Shibli’s narrator feels drawn to her subject by a coincidence: The murder occurred on her birthday, 25 years before she was born. Patrick Modiano feels a similar kinship to the subject of his two books about a young Jewish girl who disappeared in a part of Paris with which he was deeply familiar. At first, the Nobel winner had little more information on Dora Bruder than a missing-person’s report, published on New Year’s Eve 1941: a description of a “young girl … age 15, height 1 m 55,” with a round face, a sports jacket, and “brown gym shoes.” Dora had defied the curfew and run away from her parents, who were asking the public for help. The description grabbed him, and in his 1990 novel, Honeymoon, he imagined a life for her as a fugitive who survives the Holocaust by meeting a man and fleeing to the south.

Yet this imagined survival was not enough for him. Over the next several years, Modiano continued to investigate Dora’s story, discovering her birth certificate, photos of her family, and, eventually, the record of her deportation to Auschwitz on September 18, 1942, six months before Czesława’s murder in the camp. For his follow-up about Dora, named Dora Bruder after her, Modiano has much more data at his disposal than Tuck, allowing him to include other forms of evidence, such as the letter from a deportee found at a bookstall along the Seine.

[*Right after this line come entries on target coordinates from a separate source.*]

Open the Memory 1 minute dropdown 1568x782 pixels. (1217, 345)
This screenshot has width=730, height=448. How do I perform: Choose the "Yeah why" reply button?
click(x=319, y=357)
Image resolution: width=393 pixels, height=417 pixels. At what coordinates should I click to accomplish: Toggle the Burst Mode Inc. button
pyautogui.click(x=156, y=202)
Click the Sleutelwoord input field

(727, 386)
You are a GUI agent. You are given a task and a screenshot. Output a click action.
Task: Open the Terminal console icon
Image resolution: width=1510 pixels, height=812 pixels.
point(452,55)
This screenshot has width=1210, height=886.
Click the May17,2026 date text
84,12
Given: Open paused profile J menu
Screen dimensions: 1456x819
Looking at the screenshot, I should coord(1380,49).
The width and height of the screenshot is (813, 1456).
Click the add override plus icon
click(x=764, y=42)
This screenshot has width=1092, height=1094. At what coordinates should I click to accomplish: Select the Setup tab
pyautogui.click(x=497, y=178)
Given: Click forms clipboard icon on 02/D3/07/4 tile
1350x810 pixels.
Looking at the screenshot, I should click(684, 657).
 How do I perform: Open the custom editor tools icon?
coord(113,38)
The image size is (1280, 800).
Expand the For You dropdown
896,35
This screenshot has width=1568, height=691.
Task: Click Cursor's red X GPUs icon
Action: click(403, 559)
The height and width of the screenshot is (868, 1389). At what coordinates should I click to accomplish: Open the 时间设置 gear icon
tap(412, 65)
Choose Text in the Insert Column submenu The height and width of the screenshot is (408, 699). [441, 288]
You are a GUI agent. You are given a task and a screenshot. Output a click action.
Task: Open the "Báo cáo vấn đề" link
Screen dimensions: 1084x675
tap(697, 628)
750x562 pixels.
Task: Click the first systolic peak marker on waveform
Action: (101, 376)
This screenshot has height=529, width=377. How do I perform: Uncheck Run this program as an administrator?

Still, Dora Bruder is also filled with many qualifications; perhaps might be the author’s favorite word. There is too much he doesn’t know and can’t ever find out—including where Dora went when she ran away. “I shall never know how she spent [those] days,” he concludes, “a poor and precious secret that not even the executioners, the decrees, the occupying authorities, the Dépôt, the barracks, the camps, History, time—everything that defiles and destroys you—have been able to take away from her.” This gap, this absence, is Dora Bruder, and by refusing to fill it, Modiano allows the absence to testify on her behalf: She hid, she lived, and for a time she was a human being who transcended the incomplete image of her conjured by all this evidence. Her escape from the author stands in for a greater spiritual liberation; wisely, he lets her get away.

In Memory, Tuck too seeks knowledge she cannot gain. But rather than acknowledging this unfixable emptiness, she attempts to patch it over with her ultimately insufficient inventions, creating a fiction that, when surrounded by so much indisputable fact, can only collapse inward. Some holes can’t be filled, and no writer, no matter how skilled, can return their subject to anything truly resembling life.